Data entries
== Segment start ==

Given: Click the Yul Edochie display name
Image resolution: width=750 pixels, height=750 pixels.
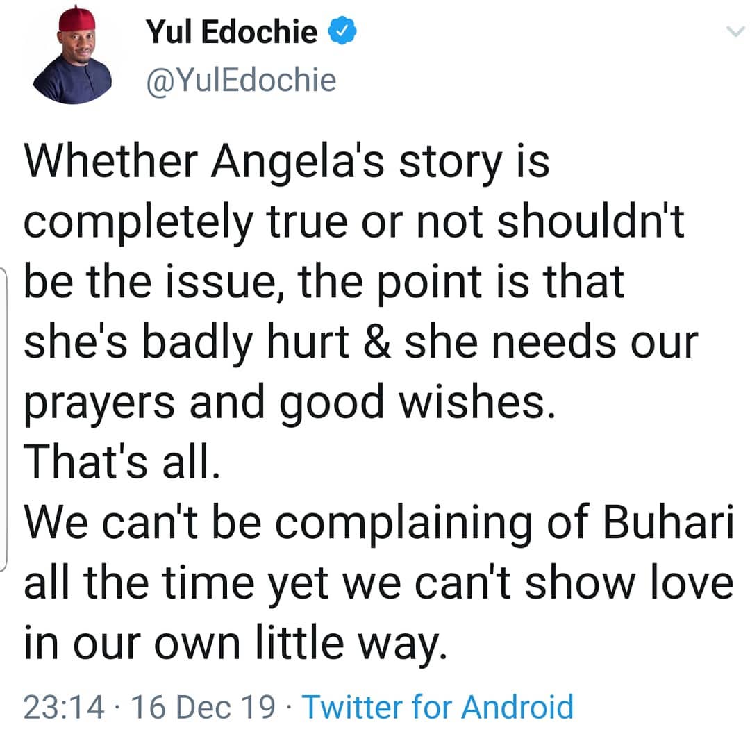Looking at the screenshot, I should point(232,32).
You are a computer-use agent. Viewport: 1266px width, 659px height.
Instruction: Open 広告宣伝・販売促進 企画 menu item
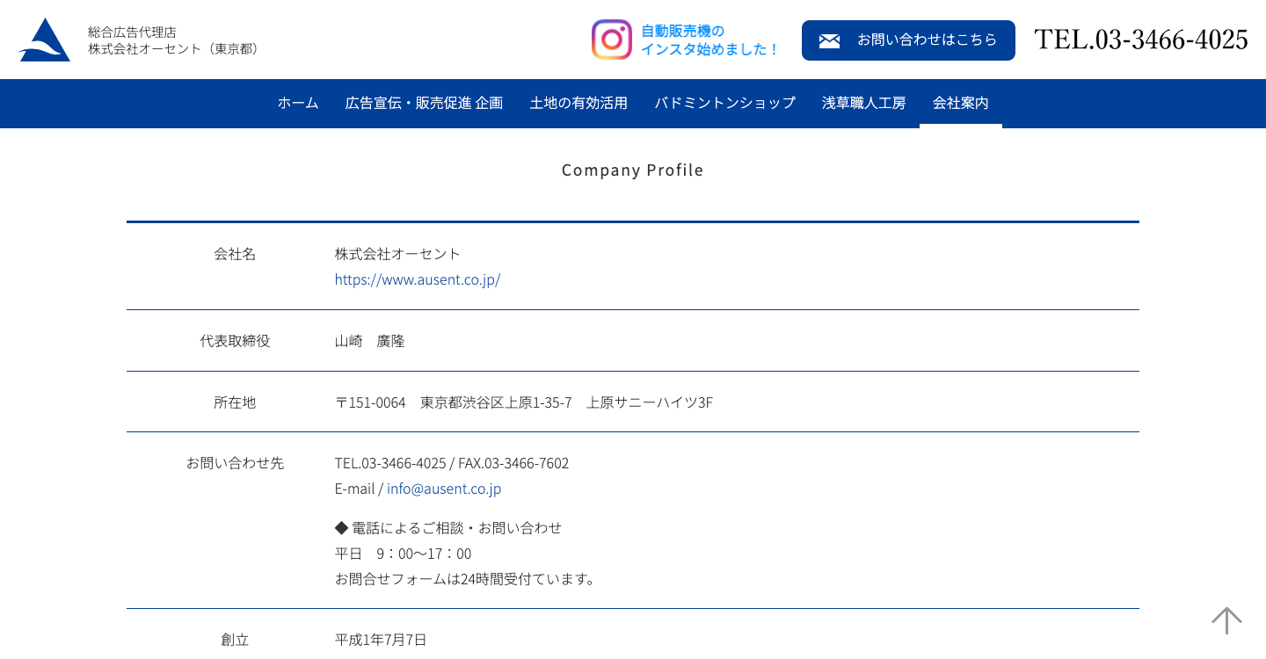coord(424,103)
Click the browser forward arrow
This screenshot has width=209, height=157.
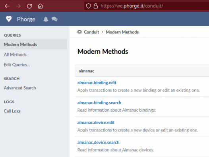coord(18,6)
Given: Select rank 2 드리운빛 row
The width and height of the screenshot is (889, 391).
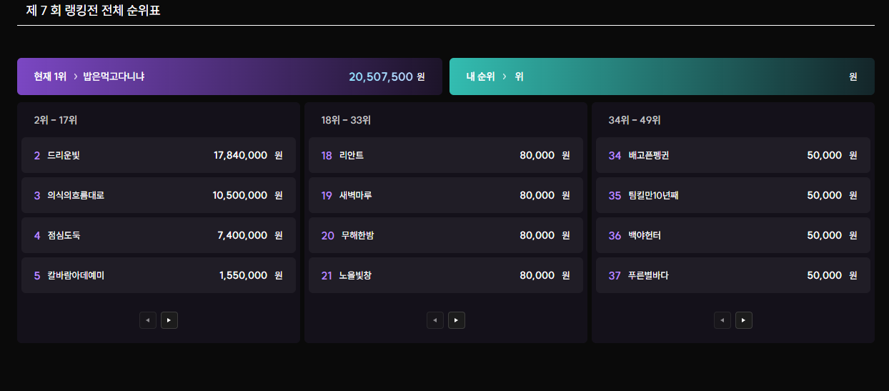Looking at the screenshot, I should point(159,155).
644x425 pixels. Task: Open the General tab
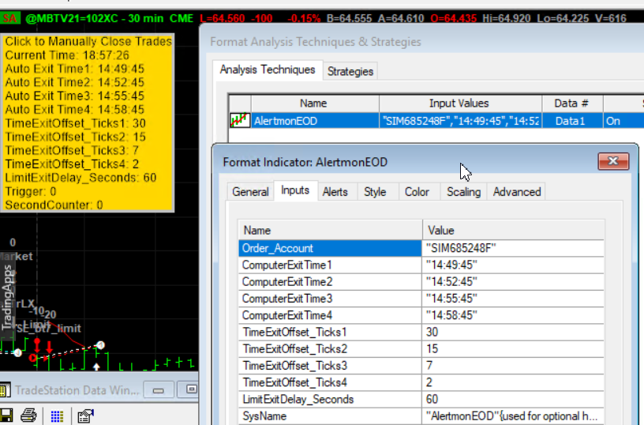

== Segment end ==

Work order: What is needed is a verbatim copy of the entries, leaving out any pictures.

Exercise result:
Given: Click the Yul Edochie display name
Image resolution: width=750 pixels, height=750 pixels.
Looking at the screenshot, I should point(232,32).
You are a computer-use agent. Viewport: 1266px width, 659px height.
Instruction: Open 広告宣伝・販売促進 企画 menu item
coord(424,103)
Click the browser forward arrow
This screenshot has width=209, height=157.
coord(18,6)
Given: Select rank 2 드리운빛 row
The width and height of the screenshot is (889, 391).
Looking at the screenshot, I should point(159,155).
644x425 pixels. Task: Open the General tab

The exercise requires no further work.